(Extract to read begins)

- Born: October 10, 1941
- Died: 13 January 1998 (aged 56) Thailand
- Citizenship: Canada
- Occupations: Screenwriter and playwright
- Notable work: Heartaches

= Terence Heffernan =

Canadian screenwriter and playwright

Terence Heffernan (October 10, 1941 – January 13, 1998) was a Canadian screenwriter and playwright. He was most noted for writing the film Heartaches, for which he won the Genie Award for Best Original Screenplay at the 3rd Genie Awards.

The son of former Montreal Canadiens hockey player Gerald Heffernan, Heffernan was educated at Lower Canada College. His theatrical play Blossom Hill was produced by Montreal's Shoestring Theatre in 1961. The play was also produced for television as part of Shoestring Theatre's CBC Television anthology series. He subsequently submitted a script to the CBC anthology series Festival; although it was not produced, it led to Eric Till directing his screenplay for A Great Big Thing in 1968.

Terry worked with Suzanne Findlay as his editor in his early Toronto days and later often worked with filmmaker Don Shebib.

His other film screenplays included Mahoney's Last Stand, The Young Adventurers and Change of Heart.

He died in 1997 of lung cancer in Thailand.

(Extract to read ends)

== Directions for this task ==
Copy the passage from "The son of former" to "Thing in 1968." in the Terence Heffernan text, substituting "drama series" for "anthology series".

(Given records begins)

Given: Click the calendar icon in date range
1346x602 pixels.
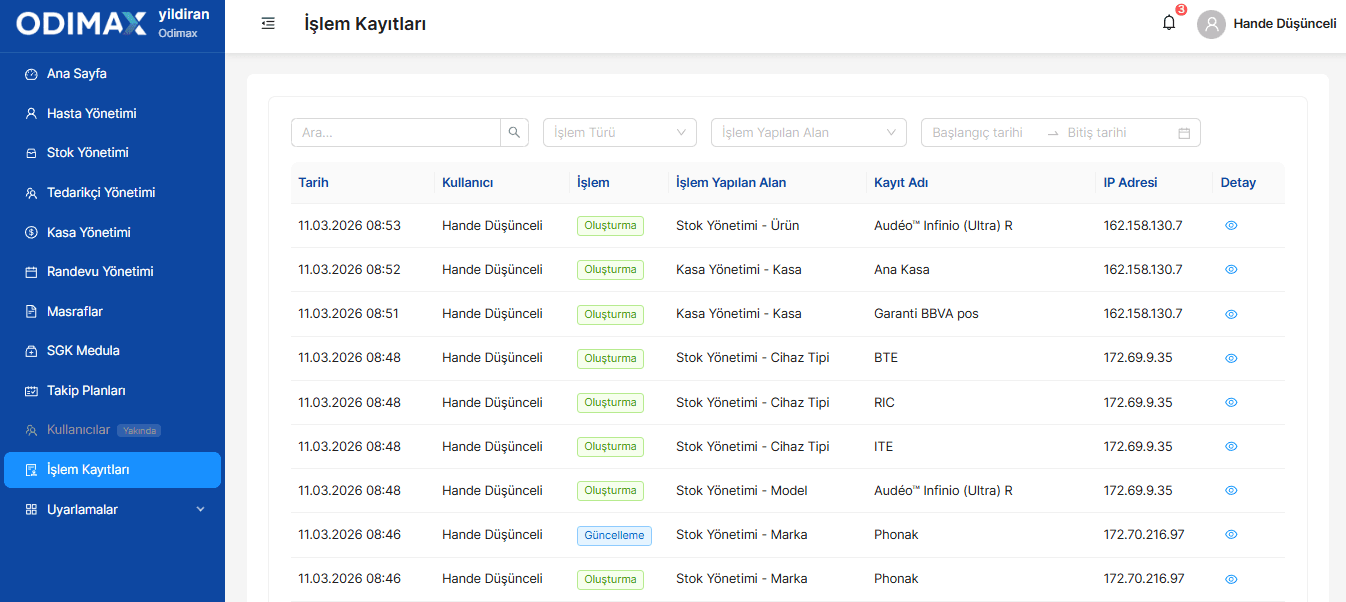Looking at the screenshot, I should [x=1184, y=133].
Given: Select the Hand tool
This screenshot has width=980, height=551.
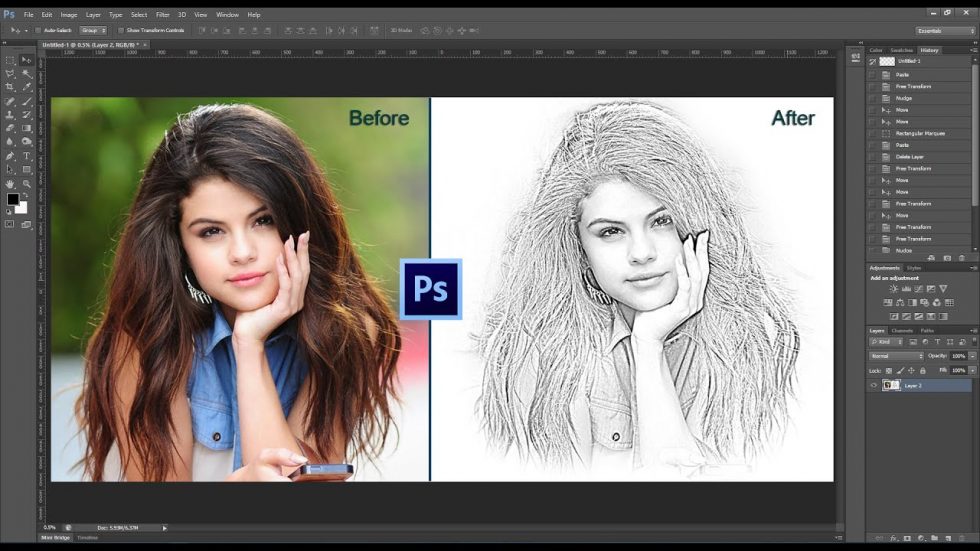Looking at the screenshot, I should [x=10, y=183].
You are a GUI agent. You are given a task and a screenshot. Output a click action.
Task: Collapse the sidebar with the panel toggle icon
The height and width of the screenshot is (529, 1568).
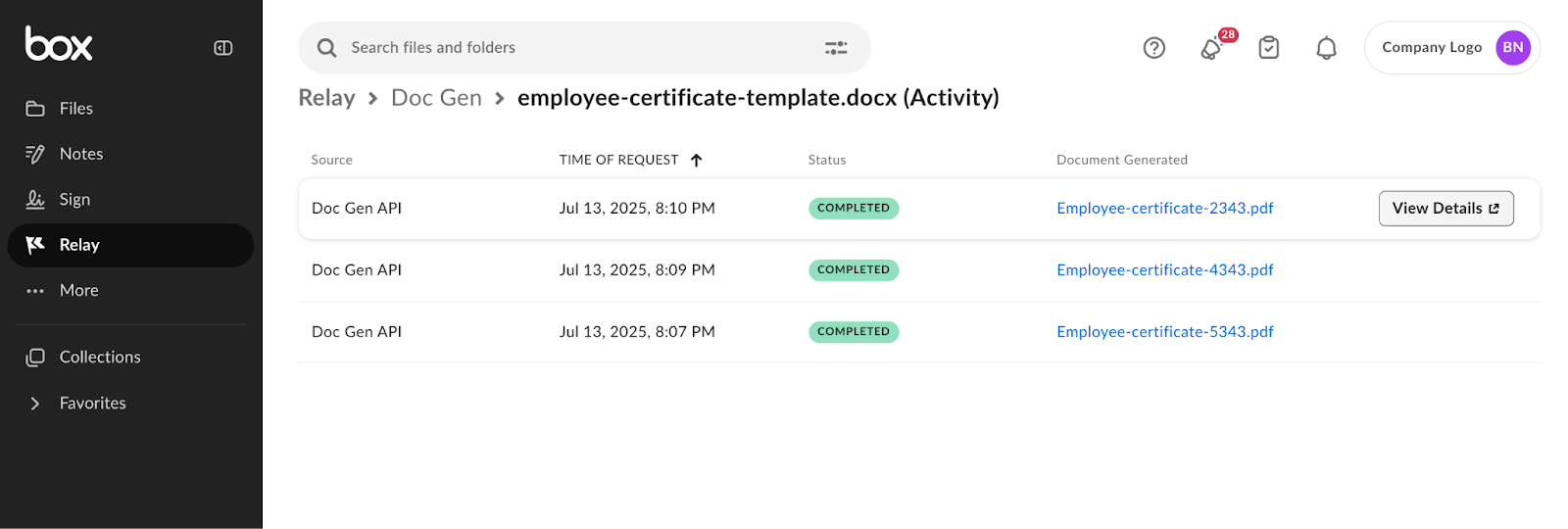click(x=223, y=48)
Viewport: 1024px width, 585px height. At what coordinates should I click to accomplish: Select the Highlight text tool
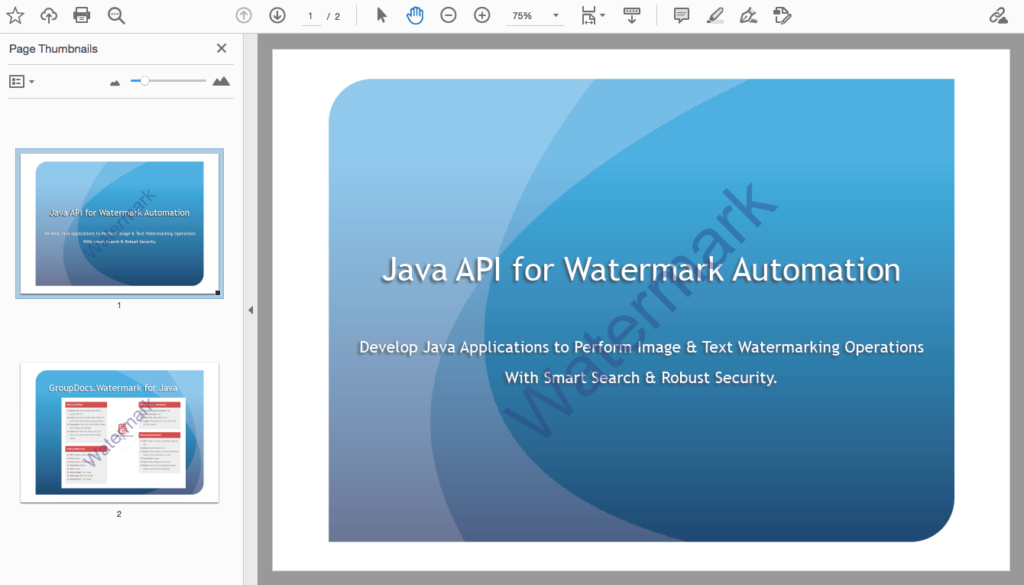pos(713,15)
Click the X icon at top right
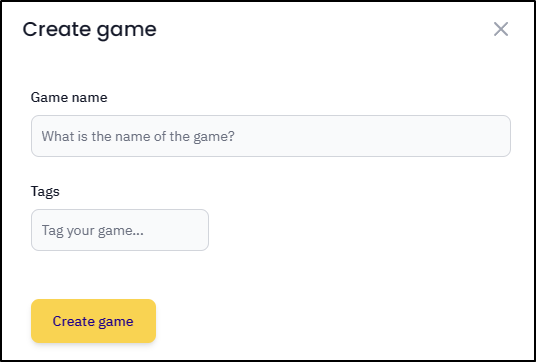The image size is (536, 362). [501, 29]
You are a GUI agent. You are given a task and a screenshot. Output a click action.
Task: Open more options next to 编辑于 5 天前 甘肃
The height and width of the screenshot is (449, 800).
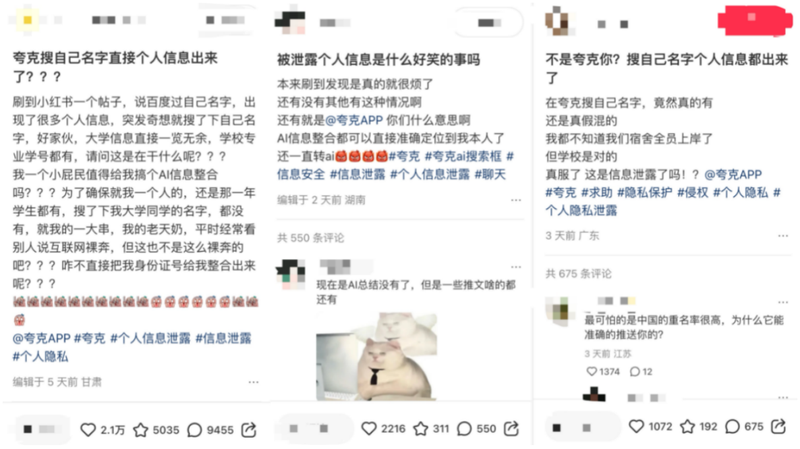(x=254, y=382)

(Given records ends)
(Given records begins)

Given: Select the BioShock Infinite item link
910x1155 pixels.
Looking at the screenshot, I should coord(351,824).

(Given records ends)

== Response for this exercise ==
The son of former Montreal Canadiens hockey player Gerald Heffernan, Heffernan was educated at Lower Canada College. His theatrical play Blossom Hill was produced by Montreal's Shoestring Theatre in 1961. The play was also produced for television as part of Shoestring Theatre's CBC Television drama series. He subsequently submitted a script to the CBC drama series Festival; although it was not produced, it led to Eric Till directing his screenplay for A Great Big Thing in 1968.